First of all, don't use given
/when
. The smartmatch feature which it builds upon is a failure, and should be avoided. The correct way to write this is:
use strict;
use warnings;
use feature 'say';
while (<DATA>) {
chomp;
next if $_ eq 'abc' or $_ eq 'def';
say $_;
}
But back to given
/when
. The when ("abc" or "def")
condition is – for some reason – parsed as when ("abc")
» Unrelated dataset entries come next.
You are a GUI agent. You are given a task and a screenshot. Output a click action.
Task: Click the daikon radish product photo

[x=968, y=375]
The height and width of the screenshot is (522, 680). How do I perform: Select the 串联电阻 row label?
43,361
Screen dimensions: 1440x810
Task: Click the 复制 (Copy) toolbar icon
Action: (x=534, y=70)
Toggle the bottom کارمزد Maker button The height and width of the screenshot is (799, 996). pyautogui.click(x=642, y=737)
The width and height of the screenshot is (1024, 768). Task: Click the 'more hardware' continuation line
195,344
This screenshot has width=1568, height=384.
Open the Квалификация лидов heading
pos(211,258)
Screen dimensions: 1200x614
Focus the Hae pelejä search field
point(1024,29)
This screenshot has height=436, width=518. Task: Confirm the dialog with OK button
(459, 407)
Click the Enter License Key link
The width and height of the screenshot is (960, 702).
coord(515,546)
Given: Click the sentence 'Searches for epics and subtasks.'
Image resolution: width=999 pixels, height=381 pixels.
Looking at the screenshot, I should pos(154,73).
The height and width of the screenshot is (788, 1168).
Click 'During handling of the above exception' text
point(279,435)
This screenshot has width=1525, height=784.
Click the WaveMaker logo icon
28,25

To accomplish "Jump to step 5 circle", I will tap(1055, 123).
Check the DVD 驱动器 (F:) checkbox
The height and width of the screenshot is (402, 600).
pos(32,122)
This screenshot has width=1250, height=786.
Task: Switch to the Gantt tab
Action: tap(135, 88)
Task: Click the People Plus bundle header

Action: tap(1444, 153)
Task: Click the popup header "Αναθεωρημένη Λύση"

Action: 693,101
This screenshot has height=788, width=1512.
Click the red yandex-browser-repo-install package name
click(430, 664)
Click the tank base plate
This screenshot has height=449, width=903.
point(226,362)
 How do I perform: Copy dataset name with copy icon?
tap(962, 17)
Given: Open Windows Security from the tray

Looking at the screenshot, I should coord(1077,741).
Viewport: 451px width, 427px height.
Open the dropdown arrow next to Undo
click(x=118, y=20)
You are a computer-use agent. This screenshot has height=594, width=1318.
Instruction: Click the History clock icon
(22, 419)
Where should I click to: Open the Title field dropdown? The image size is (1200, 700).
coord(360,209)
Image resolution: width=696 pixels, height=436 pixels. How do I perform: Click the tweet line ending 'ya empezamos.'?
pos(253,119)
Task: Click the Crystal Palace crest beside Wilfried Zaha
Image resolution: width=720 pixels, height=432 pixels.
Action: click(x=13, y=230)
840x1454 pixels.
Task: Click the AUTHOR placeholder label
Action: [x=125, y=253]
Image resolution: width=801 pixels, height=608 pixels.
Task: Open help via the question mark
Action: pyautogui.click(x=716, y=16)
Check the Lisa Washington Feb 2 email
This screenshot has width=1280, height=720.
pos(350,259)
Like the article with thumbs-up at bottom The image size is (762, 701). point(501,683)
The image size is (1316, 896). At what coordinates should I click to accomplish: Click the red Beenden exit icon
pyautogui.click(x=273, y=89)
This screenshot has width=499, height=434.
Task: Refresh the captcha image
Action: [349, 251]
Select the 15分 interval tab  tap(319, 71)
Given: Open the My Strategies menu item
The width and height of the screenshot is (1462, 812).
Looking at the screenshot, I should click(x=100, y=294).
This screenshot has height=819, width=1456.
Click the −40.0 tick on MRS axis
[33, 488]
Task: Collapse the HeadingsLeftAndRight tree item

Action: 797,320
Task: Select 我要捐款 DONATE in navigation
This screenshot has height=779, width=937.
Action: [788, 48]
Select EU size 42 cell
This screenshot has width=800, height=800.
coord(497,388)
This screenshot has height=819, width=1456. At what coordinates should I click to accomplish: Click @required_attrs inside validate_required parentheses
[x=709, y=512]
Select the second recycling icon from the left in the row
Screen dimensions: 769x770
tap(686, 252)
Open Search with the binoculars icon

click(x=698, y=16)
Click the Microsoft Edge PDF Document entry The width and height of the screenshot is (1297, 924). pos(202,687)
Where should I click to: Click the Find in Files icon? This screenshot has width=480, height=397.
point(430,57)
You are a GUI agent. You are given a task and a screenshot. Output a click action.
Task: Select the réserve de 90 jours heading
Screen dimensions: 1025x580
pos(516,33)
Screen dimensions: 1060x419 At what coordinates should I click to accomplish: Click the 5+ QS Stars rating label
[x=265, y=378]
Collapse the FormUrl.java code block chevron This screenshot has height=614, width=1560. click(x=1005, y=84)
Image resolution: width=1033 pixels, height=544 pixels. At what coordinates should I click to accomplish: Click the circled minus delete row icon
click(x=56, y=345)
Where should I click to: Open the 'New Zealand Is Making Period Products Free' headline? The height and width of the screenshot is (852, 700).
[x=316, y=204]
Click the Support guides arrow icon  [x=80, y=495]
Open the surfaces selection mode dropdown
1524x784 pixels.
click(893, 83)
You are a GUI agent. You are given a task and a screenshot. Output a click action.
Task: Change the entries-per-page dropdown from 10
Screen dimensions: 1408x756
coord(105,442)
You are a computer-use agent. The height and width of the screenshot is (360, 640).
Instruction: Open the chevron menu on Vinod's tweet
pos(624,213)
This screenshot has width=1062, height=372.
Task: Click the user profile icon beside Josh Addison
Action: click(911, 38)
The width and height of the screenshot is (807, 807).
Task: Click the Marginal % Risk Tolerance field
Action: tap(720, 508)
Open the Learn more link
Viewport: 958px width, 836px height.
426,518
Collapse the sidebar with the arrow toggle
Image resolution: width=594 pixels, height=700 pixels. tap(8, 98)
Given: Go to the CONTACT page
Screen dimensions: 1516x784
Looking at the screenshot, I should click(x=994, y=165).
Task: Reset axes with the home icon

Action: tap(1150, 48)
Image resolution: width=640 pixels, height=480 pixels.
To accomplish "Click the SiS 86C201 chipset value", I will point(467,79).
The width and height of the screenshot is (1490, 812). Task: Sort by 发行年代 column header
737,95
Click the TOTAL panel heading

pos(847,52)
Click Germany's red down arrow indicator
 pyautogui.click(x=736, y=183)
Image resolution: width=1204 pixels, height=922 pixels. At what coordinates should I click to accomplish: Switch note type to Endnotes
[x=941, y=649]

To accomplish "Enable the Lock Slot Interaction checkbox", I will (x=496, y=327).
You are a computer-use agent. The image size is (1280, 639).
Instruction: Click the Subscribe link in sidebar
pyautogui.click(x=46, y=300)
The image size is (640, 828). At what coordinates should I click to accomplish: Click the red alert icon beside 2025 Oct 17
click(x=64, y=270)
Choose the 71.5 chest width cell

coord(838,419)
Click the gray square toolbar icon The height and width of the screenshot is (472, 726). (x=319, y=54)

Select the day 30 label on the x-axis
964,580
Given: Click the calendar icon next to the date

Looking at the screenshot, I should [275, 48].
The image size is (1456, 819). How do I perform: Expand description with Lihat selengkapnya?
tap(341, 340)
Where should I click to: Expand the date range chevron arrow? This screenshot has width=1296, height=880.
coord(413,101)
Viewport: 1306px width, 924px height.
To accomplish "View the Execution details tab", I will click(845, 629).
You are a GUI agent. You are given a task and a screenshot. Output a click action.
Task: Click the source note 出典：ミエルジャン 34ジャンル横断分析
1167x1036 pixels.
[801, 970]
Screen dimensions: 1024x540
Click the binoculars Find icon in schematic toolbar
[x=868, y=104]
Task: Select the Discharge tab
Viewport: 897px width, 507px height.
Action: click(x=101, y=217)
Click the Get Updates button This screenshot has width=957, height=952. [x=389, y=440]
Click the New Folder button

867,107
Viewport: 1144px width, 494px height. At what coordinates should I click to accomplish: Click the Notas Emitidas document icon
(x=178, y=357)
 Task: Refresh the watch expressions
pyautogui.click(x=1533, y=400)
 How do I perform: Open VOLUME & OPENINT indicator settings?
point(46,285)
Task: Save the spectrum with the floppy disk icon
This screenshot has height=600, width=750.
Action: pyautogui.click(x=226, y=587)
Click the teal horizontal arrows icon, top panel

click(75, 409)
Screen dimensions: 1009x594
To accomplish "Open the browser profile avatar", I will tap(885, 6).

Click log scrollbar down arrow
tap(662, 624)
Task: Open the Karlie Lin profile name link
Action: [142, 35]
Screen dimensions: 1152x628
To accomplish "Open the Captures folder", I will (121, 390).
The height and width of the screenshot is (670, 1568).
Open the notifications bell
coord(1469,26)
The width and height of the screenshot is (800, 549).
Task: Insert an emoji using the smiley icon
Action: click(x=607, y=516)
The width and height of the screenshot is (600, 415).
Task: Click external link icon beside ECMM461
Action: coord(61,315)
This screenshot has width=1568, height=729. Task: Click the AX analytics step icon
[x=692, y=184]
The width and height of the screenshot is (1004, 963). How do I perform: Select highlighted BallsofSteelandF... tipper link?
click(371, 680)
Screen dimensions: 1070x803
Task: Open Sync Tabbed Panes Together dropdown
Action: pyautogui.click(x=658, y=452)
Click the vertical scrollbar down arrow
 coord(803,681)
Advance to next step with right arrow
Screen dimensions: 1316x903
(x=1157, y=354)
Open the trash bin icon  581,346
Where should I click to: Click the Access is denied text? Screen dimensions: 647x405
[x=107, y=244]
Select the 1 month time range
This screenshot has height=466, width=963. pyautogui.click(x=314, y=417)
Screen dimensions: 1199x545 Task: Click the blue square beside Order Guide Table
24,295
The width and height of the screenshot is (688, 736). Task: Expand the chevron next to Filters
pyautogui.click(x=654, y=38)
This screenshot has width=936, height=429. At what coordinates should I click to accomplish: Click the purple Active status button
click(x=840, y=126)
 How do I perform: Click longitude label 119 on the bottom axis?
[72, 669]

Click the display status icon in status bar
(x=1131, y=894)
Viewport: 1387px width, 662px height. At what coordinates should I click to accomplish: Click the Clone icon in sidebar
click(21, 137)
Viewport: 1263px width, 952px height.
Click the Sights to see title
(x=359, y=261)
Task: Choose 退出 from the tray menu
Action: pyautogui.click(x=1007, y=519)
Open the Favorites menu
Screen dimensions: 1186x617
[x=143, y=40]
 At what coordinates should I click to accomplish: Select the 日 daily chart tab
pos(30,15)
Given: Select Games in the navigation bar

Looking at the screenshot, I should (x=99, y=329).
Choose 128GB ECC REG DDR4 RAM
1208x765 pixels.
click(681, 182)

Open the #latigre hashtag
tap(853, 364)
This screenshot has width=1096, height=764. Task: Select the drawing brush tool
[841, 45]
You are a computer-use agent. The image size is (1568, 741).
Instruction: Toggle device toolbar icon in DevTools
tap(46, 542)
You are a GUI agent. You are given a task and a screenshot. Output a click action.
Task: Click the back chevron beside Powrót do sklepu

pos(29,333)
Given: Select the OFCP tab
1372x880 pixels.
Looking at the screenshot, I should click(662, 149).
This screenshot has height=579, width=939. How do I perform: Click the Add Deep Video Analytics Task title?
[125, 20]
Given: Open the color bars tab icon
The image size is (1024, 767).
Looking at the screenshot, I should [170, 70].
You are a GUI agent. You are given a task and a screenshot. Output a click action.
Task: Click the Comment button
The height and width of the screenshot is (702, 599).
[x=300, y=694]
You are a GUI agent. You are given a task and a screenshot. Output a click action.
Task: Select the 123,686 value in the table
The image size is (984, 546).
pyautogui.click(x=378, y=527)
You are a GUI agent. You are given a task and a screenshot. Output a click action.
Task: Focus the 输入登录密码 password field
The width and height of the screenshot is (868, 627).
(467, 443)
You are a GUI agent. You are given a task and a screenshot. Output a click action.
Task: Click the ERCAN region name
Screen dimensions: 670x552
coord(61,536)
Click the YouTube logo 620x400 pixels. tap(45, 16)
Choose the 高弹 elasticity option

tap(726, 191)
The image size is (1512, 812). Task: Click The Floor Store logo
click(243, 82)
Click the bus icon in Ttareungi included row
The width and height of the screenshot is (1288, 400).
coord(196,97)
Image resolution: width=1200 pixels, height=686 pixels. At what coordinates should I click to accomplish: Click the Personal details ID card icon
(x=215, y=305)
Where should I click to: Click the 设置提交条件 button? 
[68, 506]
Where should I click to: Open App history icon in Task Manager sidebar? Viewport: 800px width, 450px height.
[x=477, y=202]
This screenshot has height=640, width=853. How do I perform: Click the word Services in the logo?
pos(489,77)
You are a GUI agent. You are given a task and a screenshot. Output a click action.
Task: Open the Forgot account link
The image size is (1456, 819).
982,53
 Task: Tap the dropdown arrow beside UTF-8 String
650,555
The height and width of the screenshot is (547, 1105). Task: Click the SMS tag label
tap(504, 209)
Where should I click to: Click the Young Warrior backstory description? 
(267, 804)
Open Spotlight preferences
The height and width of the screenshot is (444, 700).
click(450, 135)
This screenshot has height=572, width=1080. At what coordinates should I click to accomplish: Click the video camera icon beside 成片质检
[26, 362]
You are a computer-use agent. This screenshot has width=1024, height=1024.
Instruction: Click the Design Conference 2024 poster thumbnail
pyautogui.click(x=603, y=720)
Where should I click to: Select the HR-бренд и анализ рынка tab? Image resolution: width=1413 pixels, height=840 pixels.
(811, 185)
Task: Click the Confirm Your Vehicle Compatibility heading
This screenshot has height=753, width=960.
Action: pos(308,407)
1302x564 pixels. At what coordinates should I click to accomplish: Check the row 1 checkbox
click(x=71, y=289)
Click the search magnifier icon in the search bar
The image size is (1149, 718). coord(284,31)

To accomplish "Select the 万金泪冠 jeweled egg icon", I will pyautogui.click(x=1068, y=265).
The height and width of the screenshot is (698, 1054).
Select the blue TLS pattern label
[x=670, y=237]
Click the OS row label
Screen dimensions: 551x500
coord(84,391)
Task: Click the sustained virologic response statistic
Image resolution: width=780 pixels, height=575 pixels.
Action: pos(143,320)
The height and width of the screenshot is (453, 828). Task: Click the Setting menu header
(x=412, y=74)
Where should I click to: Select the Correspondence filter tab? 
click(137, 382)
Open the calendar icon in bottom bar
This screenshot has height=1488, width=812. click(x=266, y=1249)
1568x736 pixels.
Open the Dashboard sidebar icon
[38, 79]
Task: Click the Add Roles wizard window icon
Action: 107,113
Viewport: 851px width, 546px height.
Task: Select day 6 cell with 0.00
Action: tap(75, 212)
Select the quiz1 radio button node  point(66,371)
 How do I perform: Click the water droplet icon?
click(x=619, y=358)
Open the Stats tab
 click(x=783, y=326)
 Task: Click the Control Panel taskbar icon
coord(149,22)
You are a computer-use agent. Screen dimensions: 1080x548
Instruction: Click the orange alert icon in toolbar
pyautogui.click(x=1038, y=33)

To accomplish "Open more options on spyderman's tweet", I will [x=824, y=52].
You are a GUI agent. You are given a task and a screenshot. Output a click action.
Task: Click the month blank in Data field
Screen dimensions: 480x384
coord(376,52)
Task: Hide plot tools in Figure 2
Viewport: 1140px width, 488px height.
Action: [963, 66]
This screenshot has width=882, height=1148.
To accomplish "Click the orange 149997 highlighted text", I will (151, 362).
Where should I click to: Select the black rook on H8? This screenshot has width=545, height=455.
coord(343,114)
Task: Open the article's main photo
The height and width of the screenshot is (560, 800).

(verify this by running a script under perl -MO=Deparse
). If you want to smartmatch against a set of values, use an array: when (["abc", "def"])
.
That condition will still not match because $_
is a string with a trailing newline. You need to chomp
it first.
Of course, the next
inside the when
blocks is entirely unnecessary. Unlike in C's switch
/case
, there is no implicit fallthrough. To explicitly continue matching, one can use the continue
command. So your code could be rewritten to:
while (<DATA>) {
chomp;
given ($_) {
when (["abc", "def"]) {
# do nothing
}
when (/\w{3}/) {
print "$_\n";
}
}
}
But let's assume it had been written
while (<DATA>) {
chomp;
given ($_) {
when (["abc", "def"]) {
# do nothing
}
when (/\w{3}/) {
print $_;
}
}
print "\n";
}
So we would have to skip the print "\n"
. In that case, we can use loop labels:
LINE:
while (<DATA>) {
chomp;
given ($_) {
when (["abc", "def"]) {
next LINE;
}
when (/\w{3}/) {
print $_;
}
}
print "\n";
}
Any loop control command like next
, redo
, last
, continue
can take a label to refer to some outer loop.